Target position records:
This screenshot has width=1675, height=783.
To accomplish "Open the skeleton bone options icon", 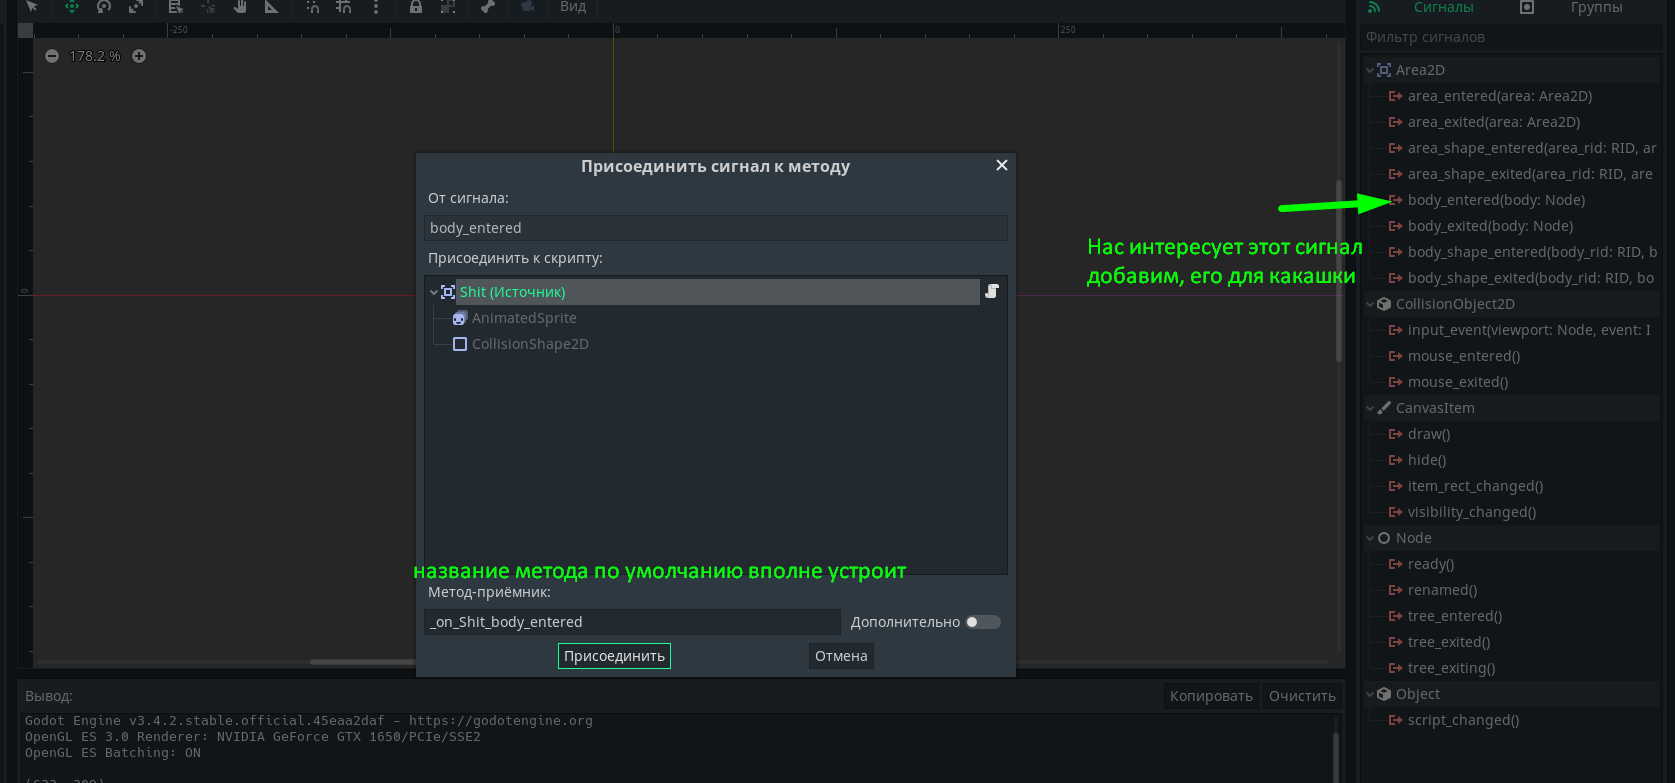I will click(x=487, y=7).
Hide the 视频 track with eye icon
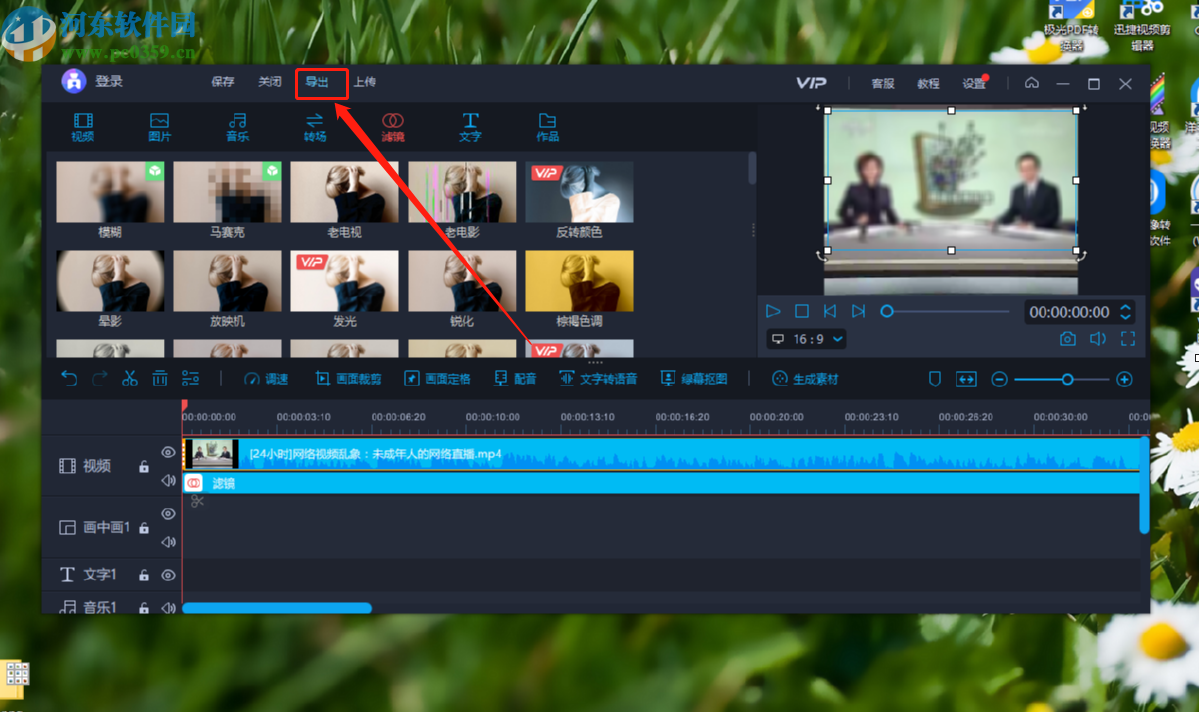Image resolution: width=1199 pixels, height=712 pixels. 168,453
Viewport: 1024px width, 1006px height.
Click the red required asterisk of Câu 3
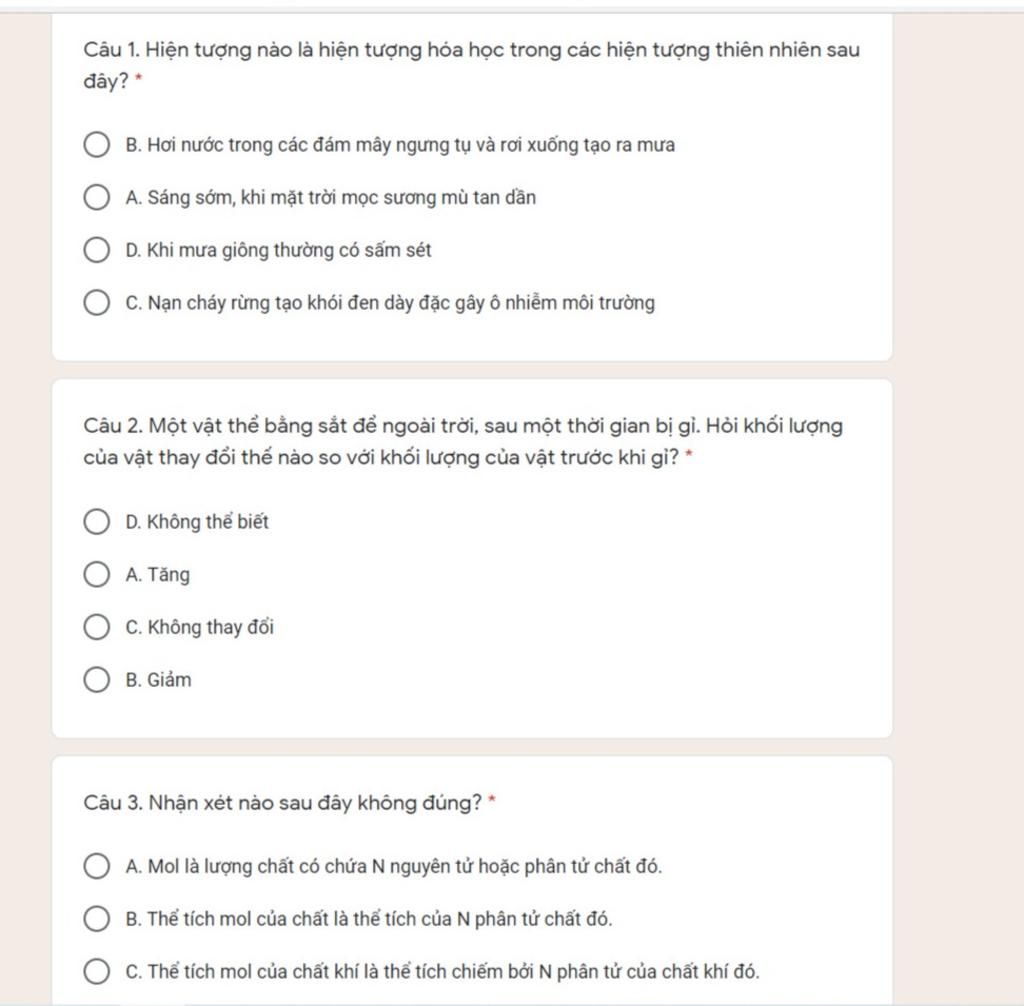[x=492, y=799]
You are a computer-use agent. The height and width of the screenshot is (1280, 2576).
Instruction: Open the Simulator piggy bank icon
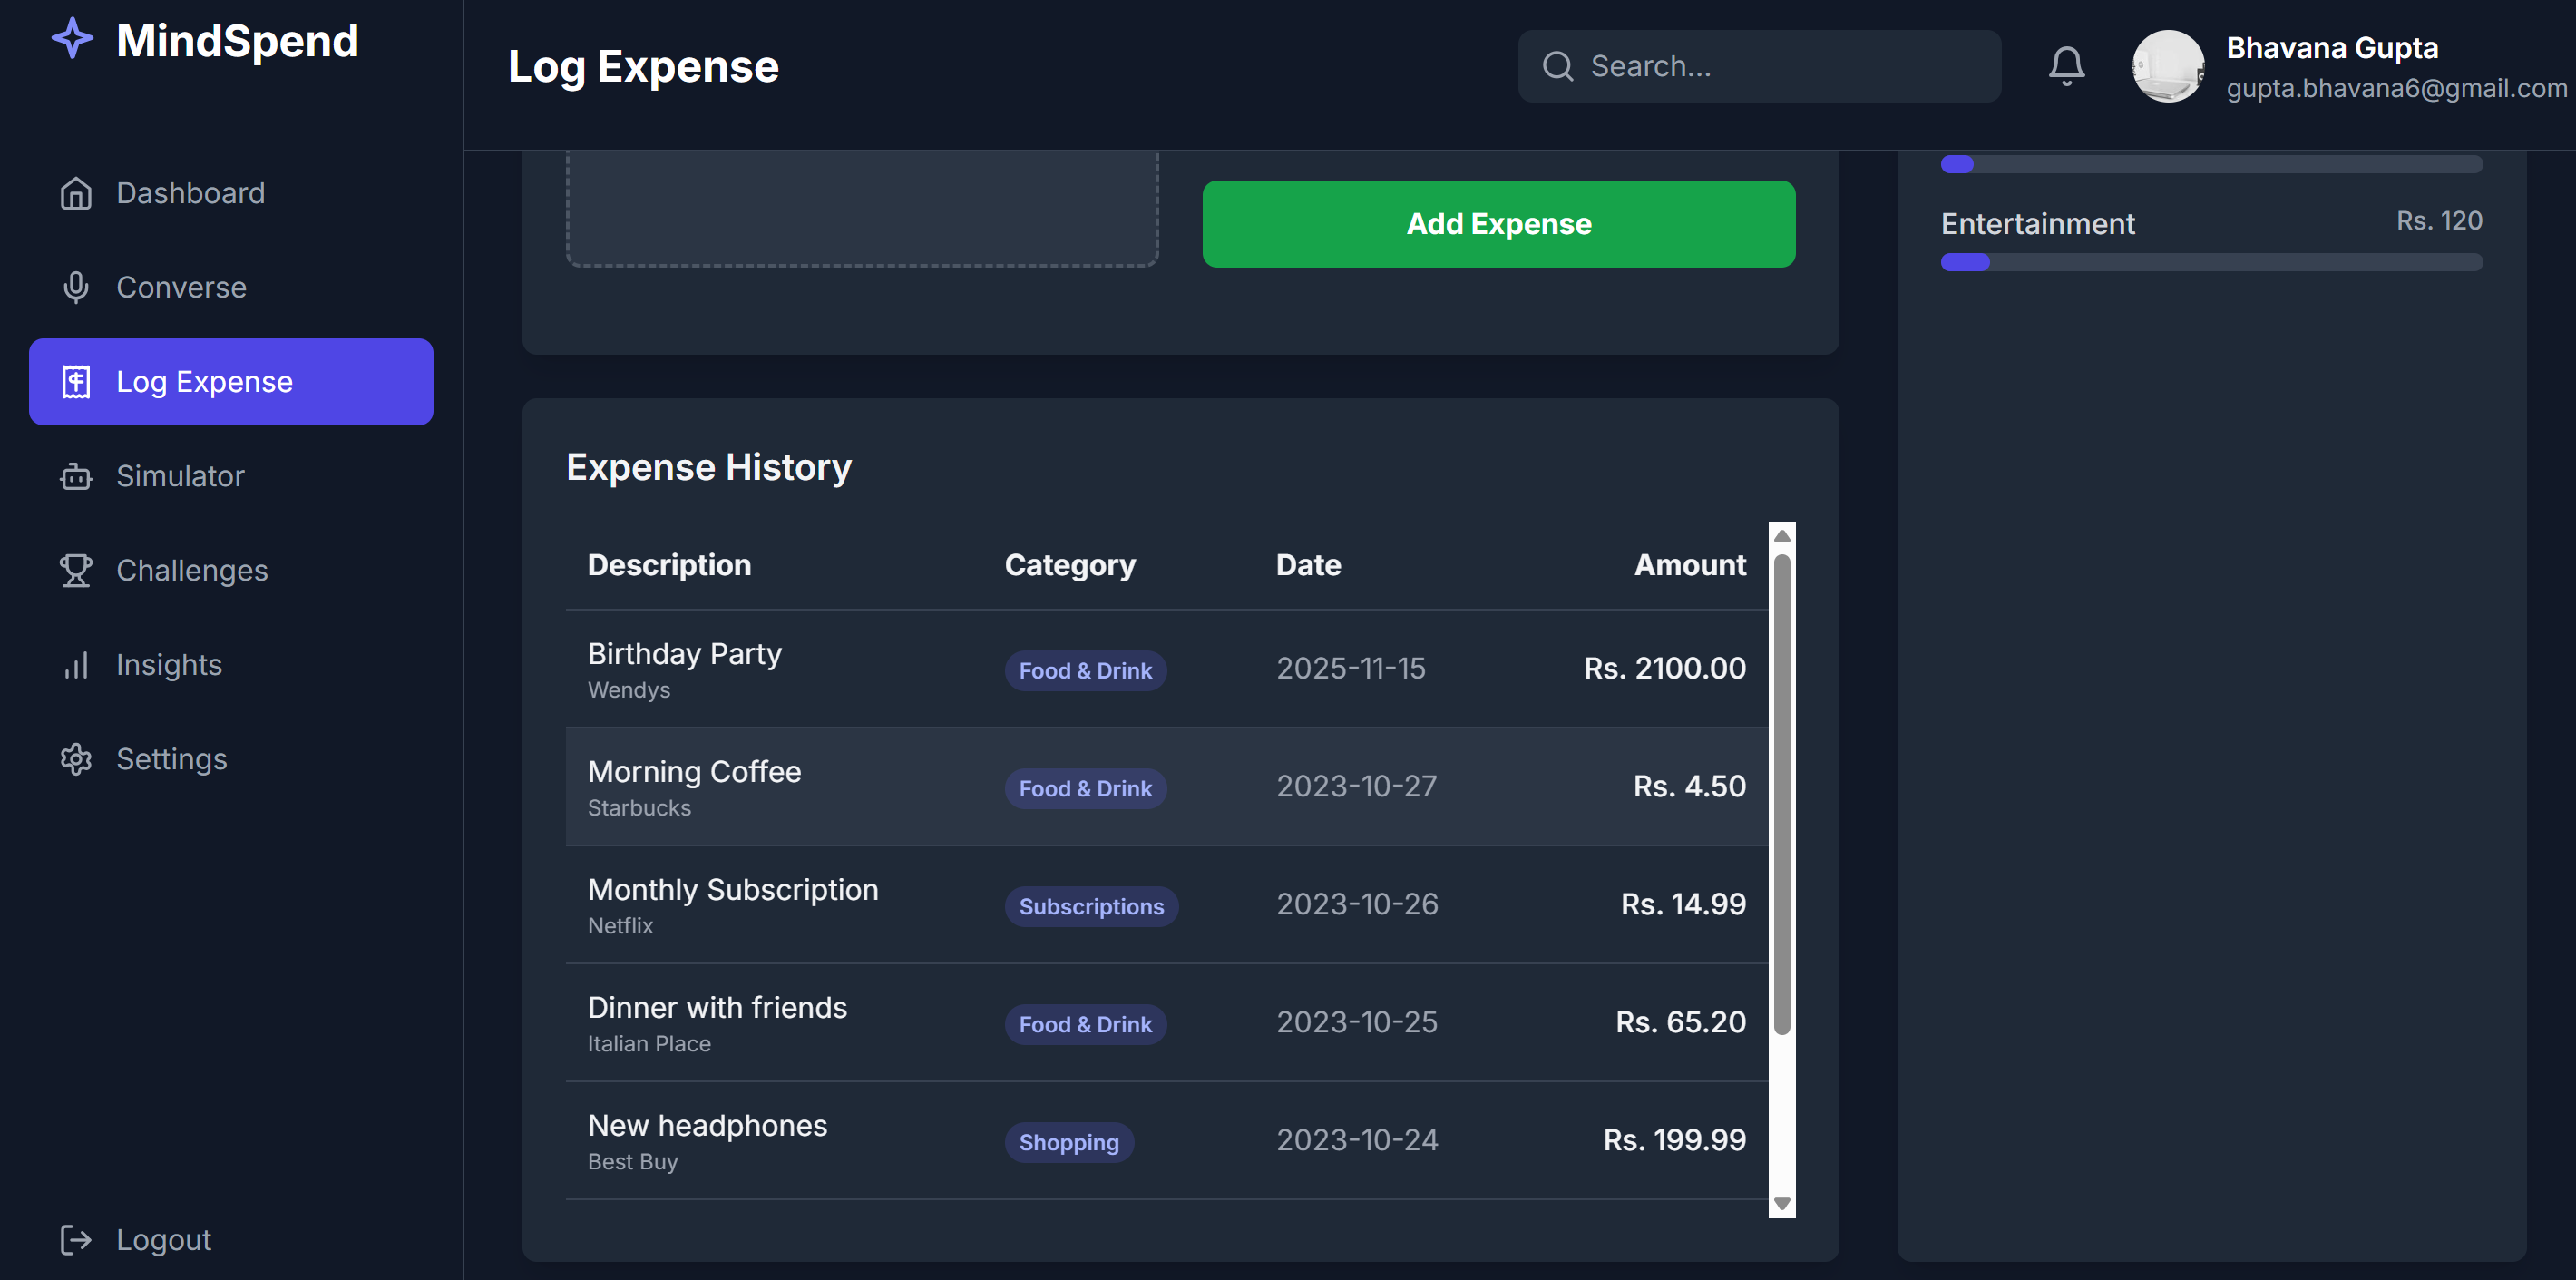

- Given task: Arrange everything from the line containing "Viewport: 1024px width, 1006px height." down to the end of the records as a numbered list, skipping any blank lines. Leave the pictures out.

- Completed task:
1. Viewport: 1024px width, 1006px height.
2. Click the red required asterisk of Câu 3
3. [x=492, y=799]
4. You are a computer-use agent. The height and width of the screenshot is (1280, 2576).
5. Instruction: Open the Simulator piggy bank icon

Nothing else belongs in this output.